### TUGAS LATIHAN
(a) Tolong sebutkan semua nama tempat yang muncul dalam teks tentang perlindungan hukum pegawai BI.
(b) Tuliskan lanjutan teks tentang perlindungan hukum pegawai BI, dimulai sesudah kalimat terakhirnya.

### KUTIPAN DOKUMEN
=======

Munculnya ketentuan soal bantuan hukum bukan tanpa alasan. Dalam buku laporan tahunan BI tahun 2006 disebutkan, Dewan Gubernur memberi perlindungan hukum bagi setiap pelaksana tugas kedinasan BI kepada semua pegawainyaI, termasuk mantan pegawai dan tenaga honorer. Alasannya, sebagai subyek hukum, BI dalam melaksanakan tugas tidak lepas dari berbagai gugatan keperdataan maupun Tata Usaha Negara (TUN) atas kebijakan yang telah dikeluarkan.

Berdasarkan catatan BI, sampai dengan 31 Desember 2006 otoritas monoter dan perbankan itu terbelit 113 perkara. Rinciannya: 98 perkara perdata, 11 perkara TUN, satu perkara uji materiil dan satu perkara di Pengadilan Niaga. Dari seluruh perkara tersebut terdapat beberapa perkara gugatan kepada BI yang bisa berdampak pada keuangan bank sentral tersebut, yaitu gugatan sebesar Rp3,47 miliar dan 5,66 juta dollar Singapura, tanah seluas 218.243 m2 dan bangunan seluas 57.318 m2 di Lido. Kemudian gugatan terhadap serta 108.336.181 lembar saham, tanah dan bangunan seluas 832 m2 di Ambon, tanah seluas 1.109 m2 di Cawang dan Kalisari dan tanah dan bangunan seluas 74.600m2 di Pasar Minggu dan/atau tagihan senilai Rp18,65 miliar.

Kepala Humas BI Filianingsih Hendarta, menuturkan perlindungan hukum itu sesuai dengan UU BI (UU No 23/1999 sebagai telah diubah oleh UU No 3/2004). Fili -panggilan akrab Filianingsih- menyatakan bantuan hukum bisa diberikan jika pejabat BI melaksanakan suatu kebijakan sesuai ketentuan dan tidak menyimpang dari ketentuan yang ada. Bahkan, kata dia, pejabat BI tidak dapat dihukum sepanjang melakukan tugas sesuai dengan kebutuhan.

=======

### ENTRI YANG DISEDIAKAN
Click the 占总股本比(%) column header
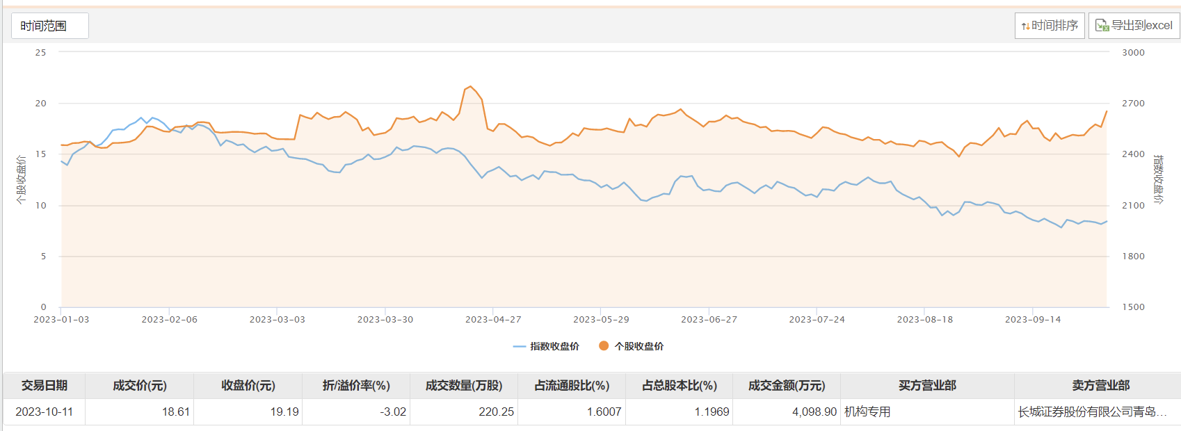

=======

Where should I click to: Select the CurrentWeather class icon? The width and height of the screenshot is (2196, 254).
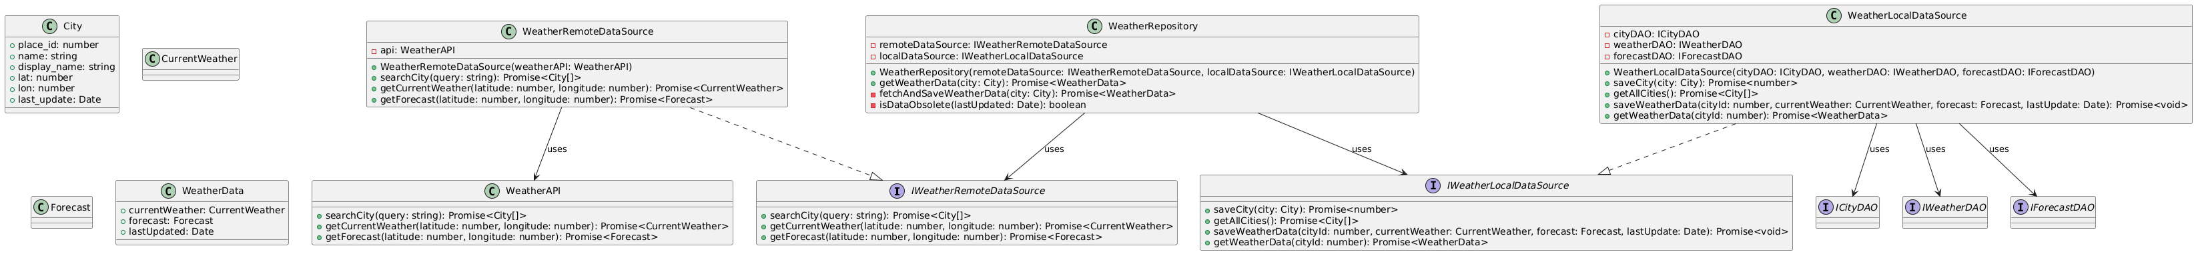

=======

### JAWABAN TIAP TUGAS
(a) Lido, Ambon, Cawang, Kalisari, dan Pasar Minggu.

(b)
Pasal 45 UU BI

Gubernur, Deputi Gubernur Senior, Deputi Gubernur, dan/atau pejabat Bank Indonesia tidak dapat dihukum karena telah mengambil keputusan atau kebijakan yang sejalan dengan tugas dan wewenangnya sebagaimana dimaksud dalam undang-undang ini sepanjang dilakukan dengan iktikad baik.

Penjelasan Pasal 45

Ketentuan ini dimaksudkan untuk memberikan perlindungan hukum atas tanggung jawab pribadi bagi anggota Dewan Gubernur dan/atau pejabat Bank Indonesia yang dengan iktikad baik berdasarkan kewenangannya telah mengambil keputusan yang sulit tetapi sangat diperlukan dalam melaksanakan tugas dan wewenangnya.

Pengambilan keputusan dapat dianggap telah memenuhi iktikad baik apabila:

  1. dilakukan dengan maksud tidak mencari keuntungan bagi diri sendiri, keluarga, kelompoknya sendiri, dan/atau tindakan-tindakan lain yang berindikasikan korupsi, kolusi dan nepotisme;

  2. dilakukan berdasarkan analisis yang mendalam dan berdampak positif;

  3. diikuti dengan rencana tindakan preventif apabila keputusan yang diambil ternyata tidak tepat;

  4. dilengkapi dengan sistem pemantauan.

Yang dimaksud dengan pejabat Bank Indonesia adalah pegawai Bank Indonesia yang berdasarkan keputusan Dewan Gubernur diangkat untuk jabatan tertentu dan diberi hak mengambil keputusan sesuai dengan batas wewenangnya.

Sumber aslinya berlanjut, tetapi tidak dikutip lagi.